Glasgow wants Government help to inject new blood into teaching "to refresh the profession". City leaders believe vigorous, young staff would be more likely enthusiasts for its planned assault on underachievement.
The Secretary of State is to be approached for funding but it is a race against time. The council wants early retirements to take effect by August 31 when the teachers' superannuation rules change. Authorities will thereafter have to fund not only the enhancement in both the pension and the lump sum but also part of the basic pension and lump sum.
The full council has approved a "new blood for old" proposal from education officials which could benefit up to 100 staff over the age of 50. They would qualify for maximum pension enhancement of five years at a one-off cost this year of Pounds 479,700. Annual pension costs add Pounds 159,900 to the bill although this would be offset initially by hiring replacement teachers on lower salaries.
Glasgow's move is partly motivated by growing alarm, common to all councils, at the ageing profile of the profession.
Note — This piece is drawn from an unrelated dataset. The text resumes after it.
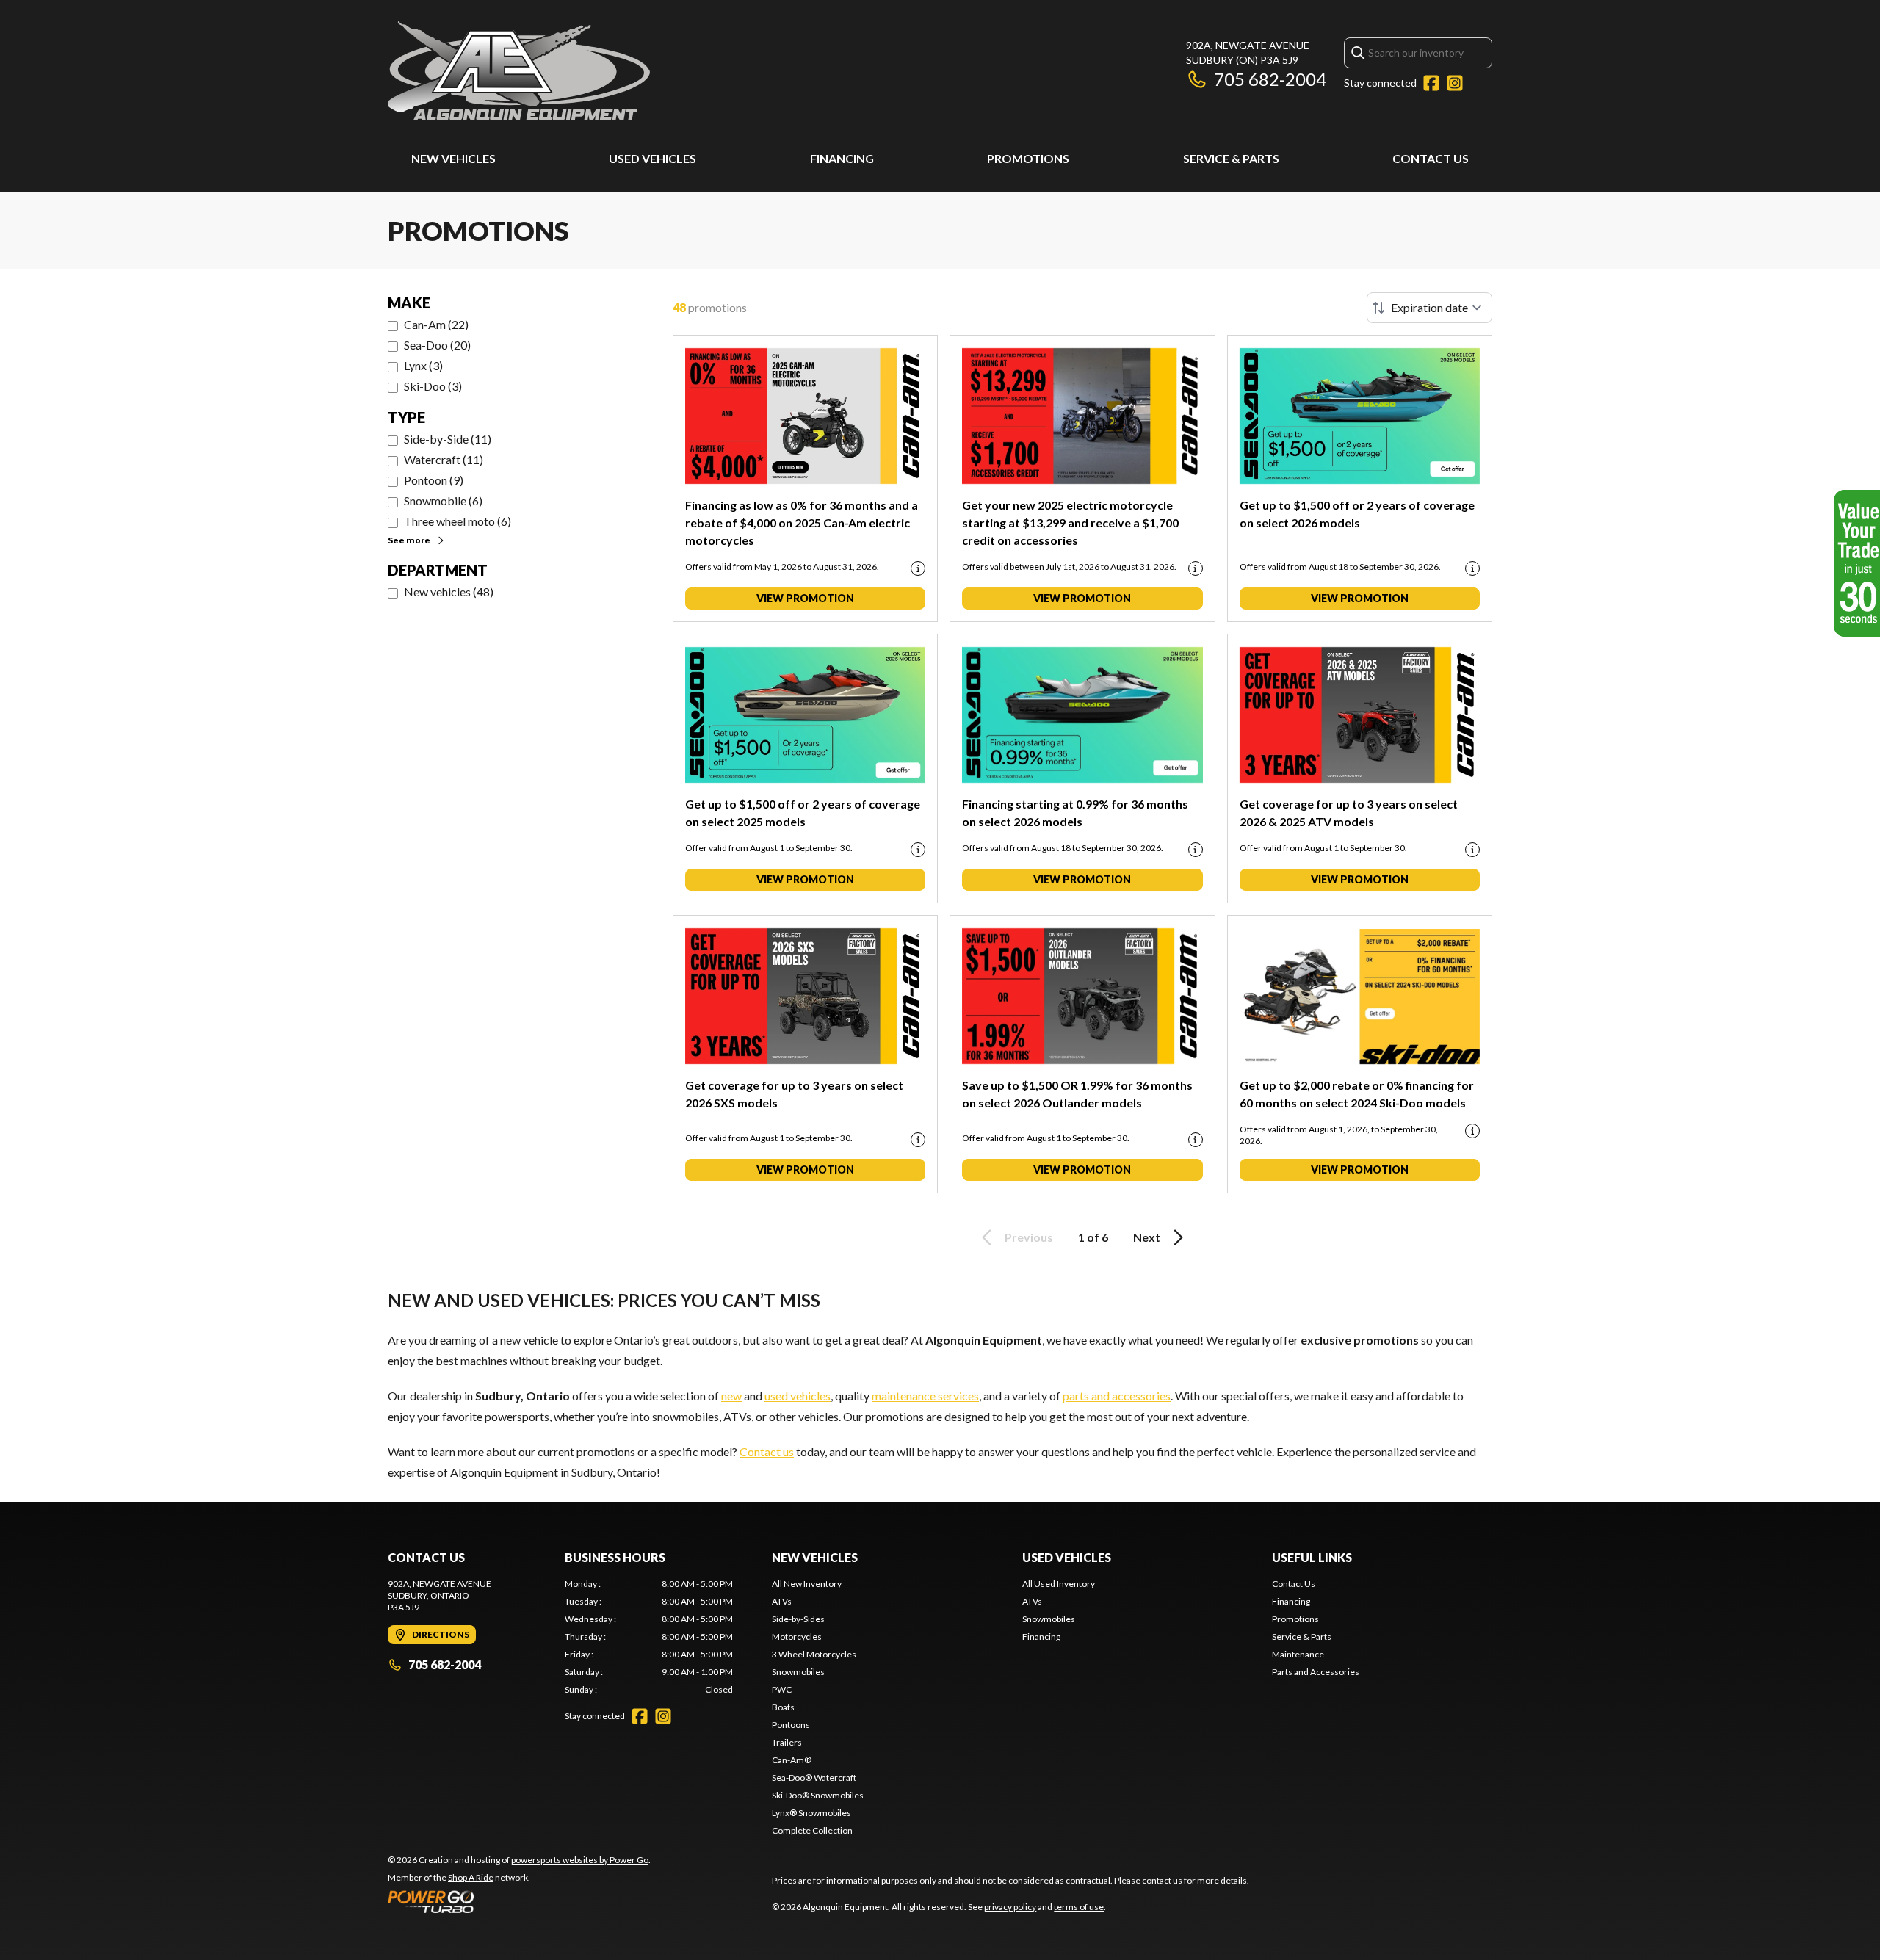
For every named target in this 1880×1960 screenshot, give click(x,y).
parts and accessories (1117, 1396)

Officials have warned: "A serious difficulty will emerge in 10-15 years' time as the bulk of teachers reach the age of retirement, resulting possibly in a critical shortage within the city."
School closures and falling rolls have not eased the problem since surplus staff have first call on vacancies. Many younger teachers have had to put up with an endless series of temporary contracts. The 1994 national school census showed that one in 10 teachers were on full-time or part-time temporary contracts. Of the 5,615 teachers involved, 80 per cent were women.
Glasgow says a trawl of staff to seek candidates for voluntary severance earlier this year produced 400 enquiries. This was well in excess of the reduction in posts required by savings targets but the 272 teachers released by March 31 were replaced by redeployed staff.
The city wants the over-50 volunteers to come from the ranks of unpromoted teachers, assistant principal and principal teachers in secondary schools, assistant heads in all sectors and primary deputes. This would help those who have found it difficult to cope with the pace of curricular change, create job security for younger staff and allow the council to ensure there was a managed exit.
There is a precedent in an Pounds 11 million "new blood for old" scheme introduced by the Scottish Higher Education Funding Council in 1994 to ease out ageing lecturers and hire younger replacements.
The most recent Scottish Office figures, for September 1994, showed the average age of primary and secondary teachers was 42.